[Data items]
<<<<
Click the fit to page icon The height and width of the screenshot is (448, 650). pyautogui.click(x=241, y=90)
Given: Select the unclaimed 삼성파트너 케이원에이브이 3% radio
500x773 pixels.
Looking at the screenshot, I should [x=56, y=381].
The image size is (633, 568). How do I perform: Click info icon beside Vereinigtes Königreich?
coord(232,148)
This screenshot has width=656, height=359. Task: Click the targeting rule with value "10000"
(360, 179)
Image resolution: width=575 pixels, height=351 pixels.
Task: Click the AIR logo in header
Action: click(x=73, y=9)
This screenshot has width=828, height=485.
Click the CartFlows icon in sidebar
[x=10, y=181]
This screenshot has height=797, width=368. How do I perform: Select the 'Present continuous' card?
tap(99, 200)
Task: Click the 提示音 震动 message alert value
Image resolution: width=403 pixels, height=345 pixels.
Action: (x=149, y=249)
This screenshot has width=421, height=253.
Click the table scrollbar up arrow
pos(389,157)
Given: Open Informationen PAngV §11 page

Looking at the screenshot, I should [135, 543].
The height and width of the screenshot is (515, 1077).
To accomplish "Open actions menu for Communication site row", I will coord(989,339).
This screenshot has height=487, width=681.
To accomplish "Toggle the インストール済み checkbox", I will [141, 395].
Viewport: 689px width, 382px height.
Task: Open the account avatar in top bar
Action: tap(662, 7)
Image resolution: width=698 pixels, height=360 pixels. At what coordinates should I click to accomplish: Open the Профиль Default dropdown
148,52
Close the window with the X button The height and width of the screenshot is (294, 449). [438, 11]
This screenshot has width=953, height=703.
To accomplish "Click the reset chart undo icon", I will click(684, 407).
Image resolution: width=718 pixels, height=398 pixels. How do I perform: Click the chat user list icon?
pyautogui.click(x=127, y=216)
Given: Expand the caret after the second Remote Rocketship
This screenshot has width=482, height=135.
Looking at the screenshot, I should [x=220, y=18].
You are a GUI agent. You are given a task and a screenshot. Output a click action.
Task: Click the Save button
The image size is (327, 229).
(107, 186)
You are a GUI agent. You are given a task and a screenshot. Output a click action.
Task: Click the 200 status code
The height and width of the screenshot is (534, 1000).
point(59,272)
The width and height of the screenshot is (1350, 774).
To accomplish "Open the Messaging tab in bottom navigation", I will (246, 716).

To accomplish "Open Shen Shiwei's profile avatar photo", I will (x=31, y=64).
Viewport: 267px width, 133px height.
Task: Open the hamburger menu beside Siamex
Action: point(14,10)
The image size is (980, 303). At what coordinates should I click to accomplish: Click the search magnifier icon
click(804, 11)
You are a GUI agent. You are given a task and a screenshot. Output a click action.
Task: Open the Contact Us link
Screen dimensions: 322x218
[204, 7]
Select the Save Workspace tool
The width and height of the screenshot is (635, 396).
>>>>
▶ **Exercise brief**: All lines from the one that holds "Screen dimensions: 322x218" through the end of the records are to be returned exactly, including both boundary lines, and no others.

▶ **Written reply**:
Screen dimensions: 322x218
[204, 7]
Select the Save Workspace tool
The width and height of the screenshot is (635, 396).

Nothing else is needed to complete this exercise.